Thom Groot, CEO of The Electric Car Scheme, expects a quick response from the Chinese.
“I expect China to respond quickly, first with strong words, and perhaps later, if it does not appear that the behind-the-scenes talks will resolve the situation, with actions,” Groot said in an email.
According to Groot, demand for electric cars in Europe is being slowed down by high prices. This has led to a decrease in investment in production, which the Chinese are taking advantage of.
“What the UK and Europe need are stronger incentives to stimulate demand, such as (tax breaks) and equalising taxes on public charging points compared to domestic charging, while at the same time investing in the car manufacturing supply chain to catch up with Chinese manufacturers, who currently have a head start on more established western manufacturers,” Groot said.
GlobalData analyst Sammy Chan, meanwhile, said that even if the penalty tariff system remains in place, sales of cheaper electric cars in China will increase.
Chinese automakers have developed cost advantages through vertical integration and control of key components such as batteries. BYD sells products in Europe for sometimes double or almost triple the price in China, Chan said.
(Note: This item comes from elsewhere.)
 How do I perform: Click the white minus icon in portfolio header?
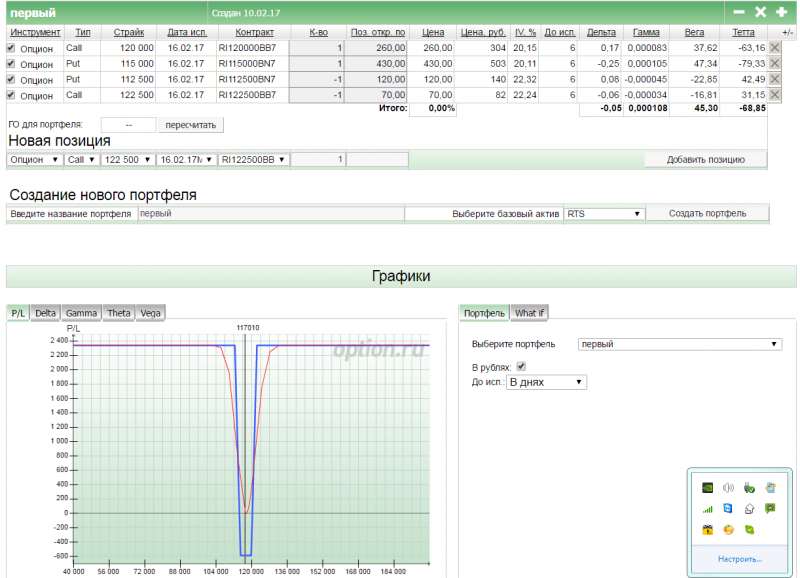pyautogui.click(x=739, y=12)
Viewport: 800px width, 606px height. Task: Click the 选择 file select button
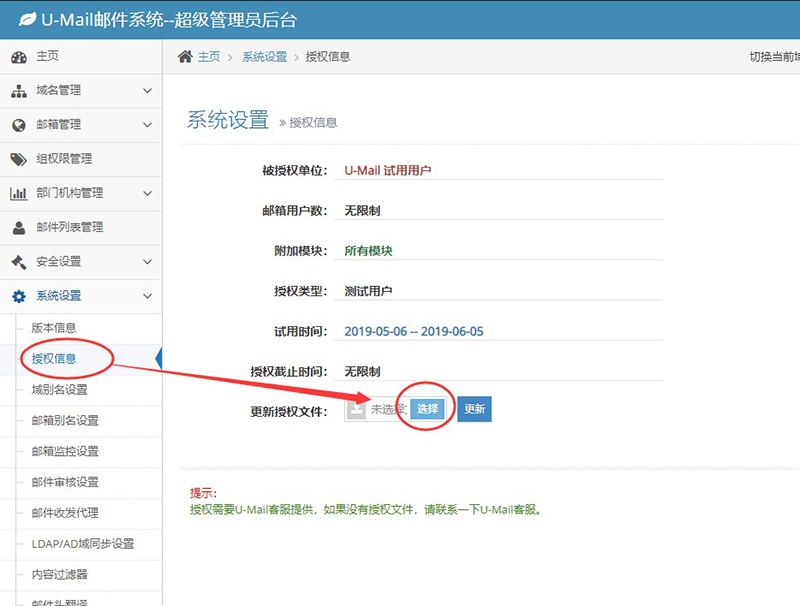427,409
Rhodium Group recently said that Chinese EVs would still be profitable at tariffs below 50% because of their more efficient production. Investment bank UBS has said that this gives companies like BYD a 30% cost advantage.
“Despite the tariffs, we expect further growth from Chinese brands in the economy segment. Since European brands currently lack the efficiency and lower cost structure of Chinese BEV makers, they have to launch entry-level BEVs later to avoid losing money, giving Chinese BEVs a clearer run in these segments,” Chan said.